__ASSIGNMENT__.
Retype the entries below without any change.

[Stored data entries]
┄┄┄┄┄┄┄┄┄┄┄┄┄┄┄┄┄┄┄┄

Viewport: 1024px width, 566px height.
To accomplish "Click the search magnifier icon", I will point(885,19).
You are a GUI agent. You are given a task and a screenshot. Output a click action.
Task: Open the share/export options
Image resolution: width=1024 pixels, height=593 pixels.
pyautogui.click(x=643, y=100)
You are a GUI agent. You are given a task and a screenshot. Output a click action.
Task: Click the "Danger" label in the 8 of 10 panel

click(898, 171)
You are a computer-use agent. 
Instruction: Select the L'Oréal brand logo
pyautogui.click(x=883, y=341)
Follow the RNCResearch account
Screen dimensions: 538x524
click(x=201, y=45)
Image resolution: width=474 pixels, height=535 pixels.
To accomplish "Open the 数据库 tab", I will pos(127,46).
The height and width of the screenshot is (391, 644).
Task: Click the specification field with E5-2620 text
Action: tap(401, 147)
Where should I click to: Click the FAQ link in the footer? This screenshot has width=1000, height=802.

┄┄┄┄┄┄┄┄┄┄┄┄┄┄┄┄┄┄┄┄

__SOLUTION FOR THIS PROBLEM__.
Viewport: 1024px width, 566px height.
To accomplish "Click the search magnifier icon", I will point(885,19).
You are a GUI agent. You are given a task and a screenshot. Output a click action.
Task: Open the share/export options
Image resolution: width=1024 pixels, height=593 pixels.
pyautogui.click(x=643, y=100)
You are a GUI agent. You are given a task and a screenshot. Output a click action.
Task: Click the "Danger" label in the 8 of 10 panel

click(898, 171)
You are a computer-use agent. 
Instruction: Select the L'Oréal brand logo
pyautogui.click(x=883, y=341)
Follow the RNCResearch account
Screen dimensions: 538x524
click(x=201, y=45)
Image resolution: width=474 pixels, height=535 pixels.
To accomplish "Open the 数据库 tab", I will pos(127,46).
The height and width of the screenshot is (391, 644).
Task: Click the specification field with E5-2620 text
Action: tap(401, 147)
Where should I click to: Click the FAQ link in the footer? This screenshot has width=1000, height=802.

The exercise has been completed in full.